Fragmento de página –
Creo ser de los pocos seres humanos que disfrutan de caminar por esta ciudad. No es que tenga una enorme fascinación por el deporte o la vida saludable, pero desde muchos años atrás he aprendido a valorar el poder caminar.
Todo comenzó cuando era muy chico.
Cuando tienes siete años lo normal es que salgas a correr y a jugar con los demás chicos de la cuadra durante toda la tarde para que tu madre salga tras de ti a recordarte que debes hacer la tarea ya cuando son las 7 de la noche y dan tu serie favorita. Lo normal es que puedas correr por el campo y jugar a la pelota. Correr con tus amigos y arruinar tus tenis recién comprados. Saltar de los montículos de tierra y subirte a los árboles. Volar barriletes y mojarte bajo la lluvia de septiembre.
Pero David no era así. Era un chico con una enfermedad auto-inmune conocida como "artritis reumatoide juvenil". Durante muchos años, sufría de dolor en las articulaciones casi todos los días. No podía caminar mucho o correr durante el día, porque de noche sufría de dolor en las articulaciones y muchas veces no dormía bien y mi madre mucho menos.

Datos recopilados –
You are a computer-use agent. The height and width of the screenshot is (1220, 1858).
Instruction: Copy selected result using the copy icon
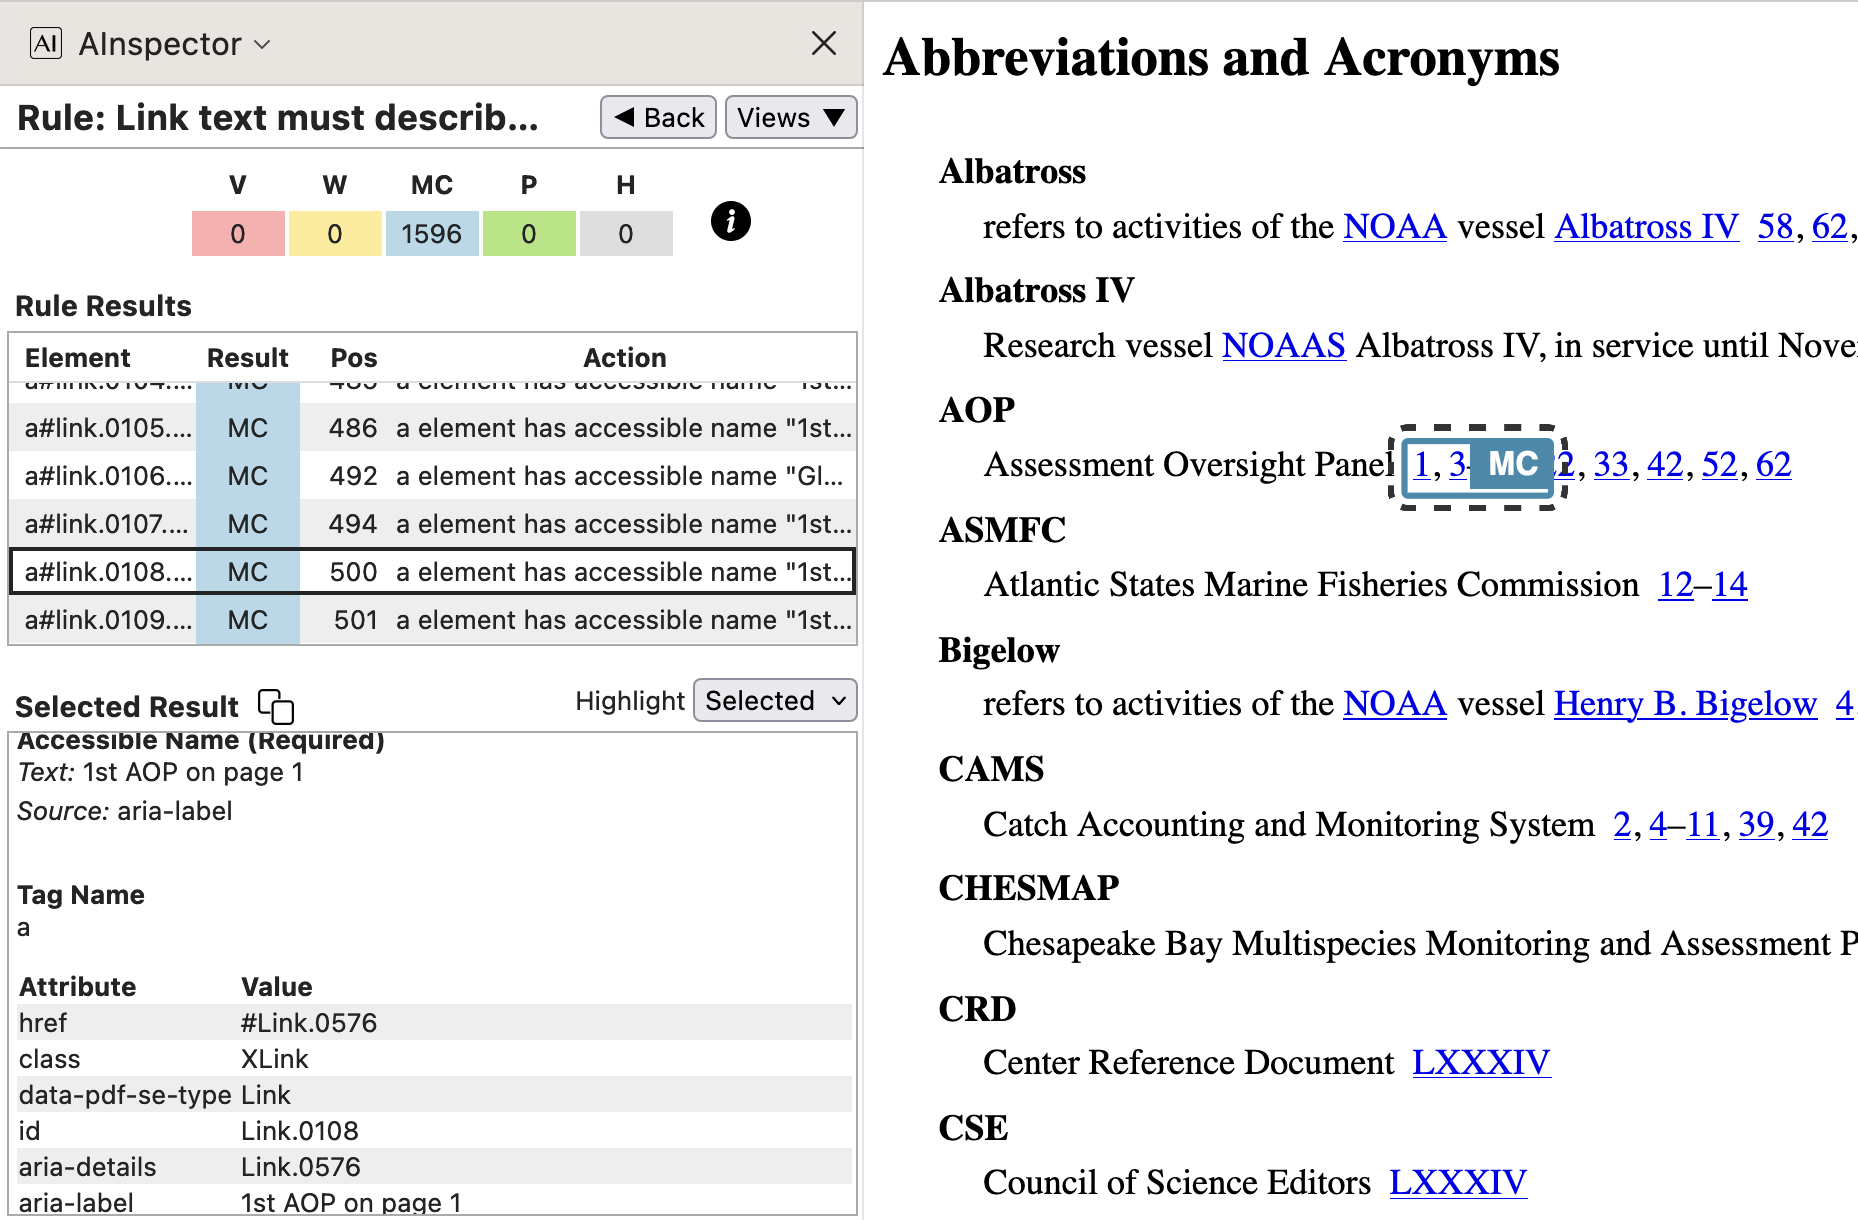coord(275,706)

Tareas propuestas –
1. Resuma en dos oraciones el relato sobre caminar.
2. Enumere todas las actividades que aparecen en el relato sobre caminar dentro de las oraciones que comienzan con «Saltar» y «Volar».
3. Reanude el relato sobre caminar a partir del punto en que se detiene.

Respuestas por tarea –
1. Quien narra disfruta de caminar por la ciudad, no por una fascinación por el deporte o la vida saludable, sino porque desde hace muchos años ha aprendido a valorar el poder caminar, algo que comenzó cuando era muy chico. A diferencia de lo que se considera normal para un niño de siete años, que corre y juega toda la tarde, David padecía artritis reumatoide juvenil, sufría dolor en las articulaciones casi todos los días y no podía caminar mucho ni correr.

2.
- Saltar de los montículos de tierra
- Subirse a los árboles
- Volar barriletes
- Mojarse bajo la lluvia de septiembre

3.
El tratamiento en ese entonces era ridículo, consistía en periódicas inyecciones de gran tamaño del que siempre salía llorando yo y mi madre. Y no solo era yo, también mi hermano mayor. Tuvimos unos años muy difíciles con eso.
Afortunadamente la enfermedad desaparece con el paso de los años, pero yo aún sigo convencido de que Dios hizo algo más que solo sonreírme una noche que lo vi en sueños. No recuerdo el sueño completo, pero recuerdo haber despertado viendo el amanecer por la ventana. Unos días después desapareció el dolor. Desde entonces me hice la promesa de que caminaría todos los días en cualquier lugar y la mayor distancia que me sea posible.
Han sido miles de kilómetros recorridos desde entonces.